Artists use technology for SE exhibit
by C L Collins, reporter
C:\Pixels, an art exhibit on SE Campus, showcases artists using digital media and/or technology-inspired subject matter.
The theme of showcased artwork centers on the use of digital imagery, computer design, scanned images and other technological twists to engage viewers visually, according to Derrick White, instructional associate and exhibit curator.
Marilyn Waligore, one of the featured artists, said, Digital photography, by extension, allows the mixing and merging of imagery in order to achieve a form that could never be realized in the studio.
The free exhibit is open to the public and will be displayed through April 6 in the SE Campus Art Corridor.
Gallery hours are 8 a.m.-9 p.m. Monday-Saturday. The Gallery will close for spring break next week.
During an artists lecture last week, Dwayne Carter, a professor at the University of Texas-Dallas (UTD), discussed the irony and satire in politics and society that influenced his art.
His six pieces include The Law Closed in on Edgar and She Tried to Free Her Man.
Carters first piece portrays a small girl pointing at a man in rock star clothing. Illustrating pedophilia, the accused man represents Michael Jackson and the scandal that engulfed him a few years ago.
The small girl depicts children photographed nude and used in child pornography.

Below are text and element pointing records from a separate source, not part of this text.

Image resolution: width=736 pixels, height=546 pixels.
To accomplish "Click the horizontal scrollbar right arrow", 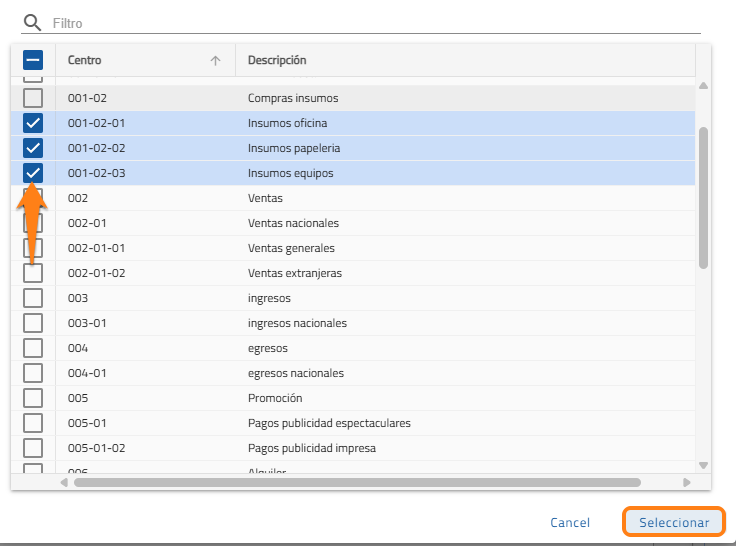I will pyautogui.click(x=686, y=482).
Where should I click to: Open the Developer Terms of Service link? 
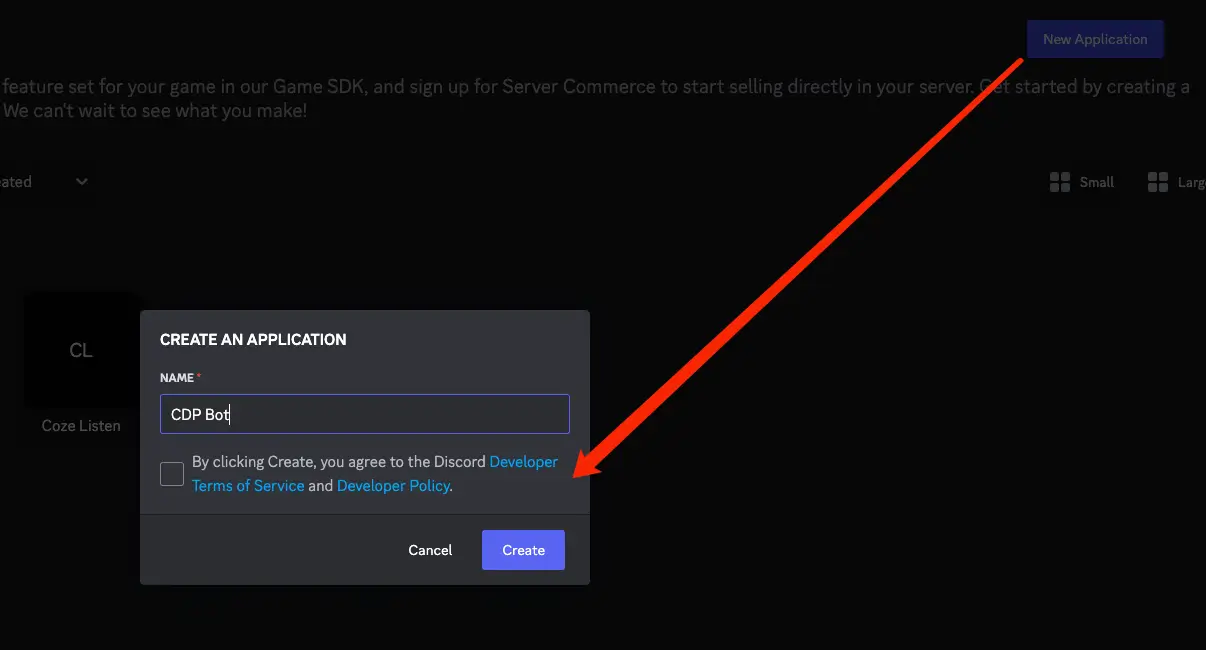tap(248, 486)
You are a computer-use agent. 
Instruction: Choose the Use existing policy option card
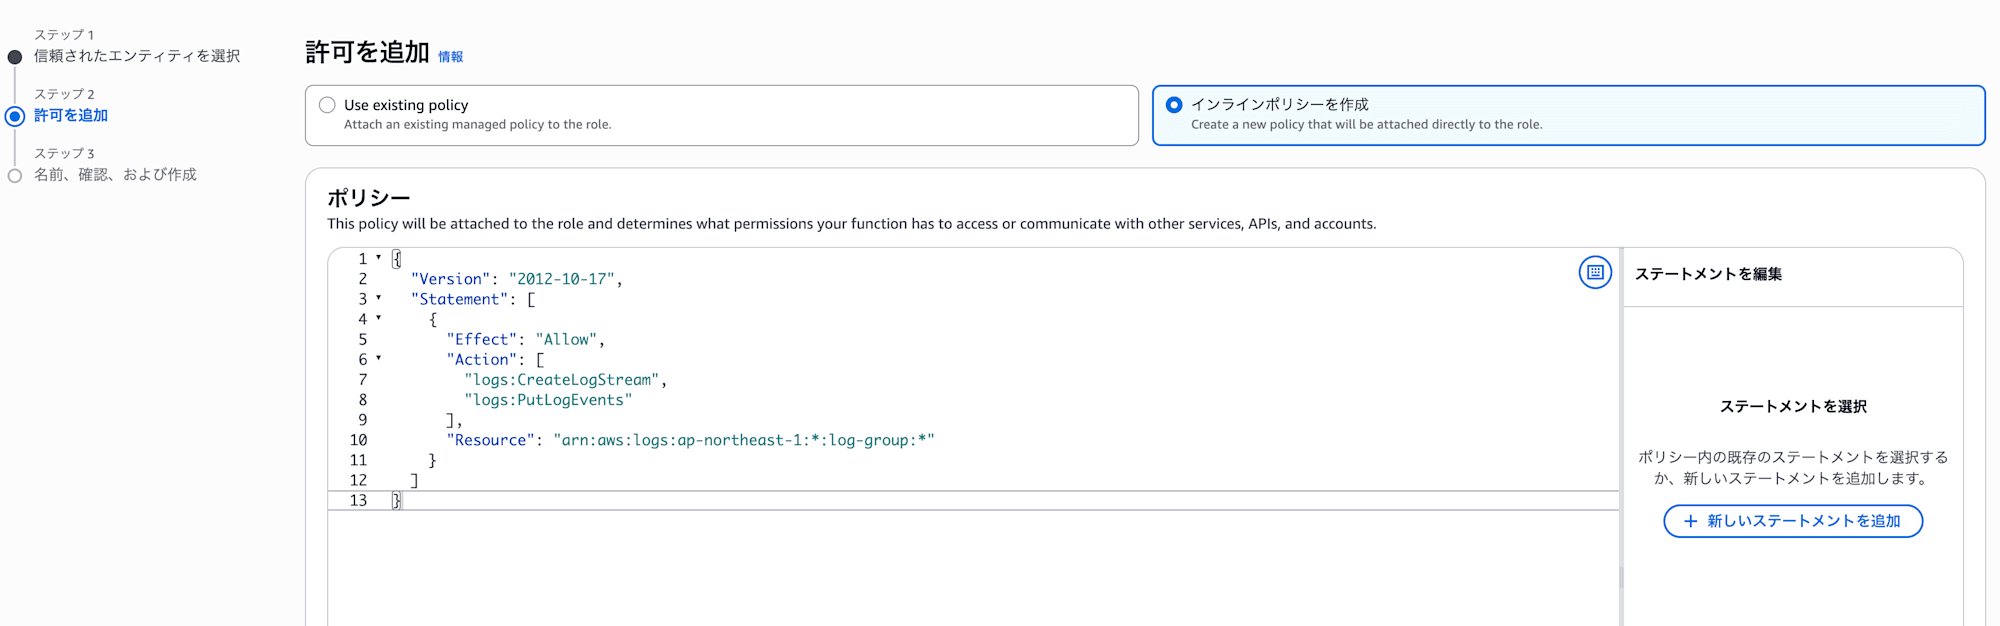point(722,115)
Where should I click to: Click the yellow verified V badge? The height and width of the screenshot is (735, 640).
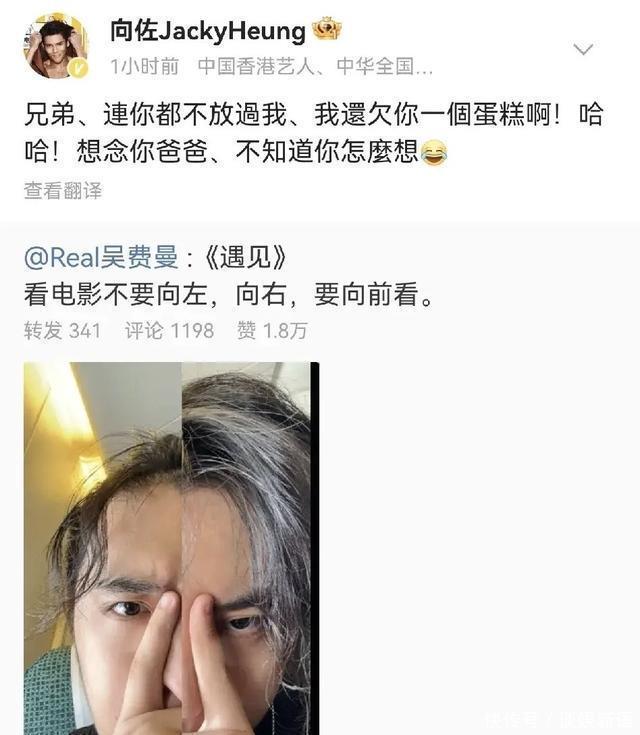(78, 68)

Carters second work is aptly titled. He told about sitting in a laundromat watching a young woman with a very sullen expression fold clothes. He imagined that her husband had been called away on duty or had left for some reason.
On the news, he saw the same woman gunned down in an attempt to free her husband from police custody.
Using digital imagery, he placed a distraught woman among many grabbing hands with a tattoo of David Koresh as if to quote the we are okay; leave us alone here phrase Koresh spoke at the Branch Davidian compound.
Although Carter said he is not an angry artist, he has some pent up aggression over things amiss with society, but art is his way out.
Various art pieces on display are from Walter Presley, a University of North Texas May graduate who died Jan. 2.
Rob Erdle, UNT professor, discussed Presleys work.
Presleys Rise of the City uses optical plays of light and possesses a clearly defined sense of color, Erdle said.
The piece also uses geometrical shapes and computer-style imagery with acrylics.
In Esc, Presley displayed binary code running the length of the canvas.
Concerned with individuality in the techno-pop culture, Presley chose a CD cover and made it bright, Erdle said.
A piece by Prince Thomas from Lamar University in Beaumont, focuses on breaking down the stereotype that a real man is virile and unaided in his sexual performance.
Thomas artwork consists of computer-aided pictures of pills such as Viagra and Meridia followed by the long list of side effects, such as cancer.
Thomas said he had a confidential inside tip on all the side effects of enhancement medication for a seemingly virile male.
Waligore seeks to destroy the image of the perfect woman as depicted in magazines and on television.
For Witch Writer, she used gelatin silver print to make an image much like the hand advertisements on television, except these hands are overly wrinkled, scarred and toughened.
The nails on all 10 fingers are sharpened points of pencils.
Waligore said she placed witches in her images because they generally try to subvert domestic activity by using a broom as merely a mode of transportation.
Waligore named another design, Tarantella, after a dance that was used to promote hysteria. The picture shows avid motion and activity.
Reynaldo Thompson chose to base his two pieces on the beauty that can be possessed internally as opposed to obvious external beauty.
In order to accomplish his goal, Thompson took an X-ray of his skull and printed it onto white canvas.
Thompson later duplicated the image and smeared ink down it.
One skull represents splendor and harmony while the other shows that one can be ugly inside.
Column, his second piece, displays the magnificence of creation through the spinal cord of a newborn turned horizontally.
Works by Andrew Ortiz focus on nature and images affecting his life.
All artists said that collecting images for their ideas is a fun way to express those ideas.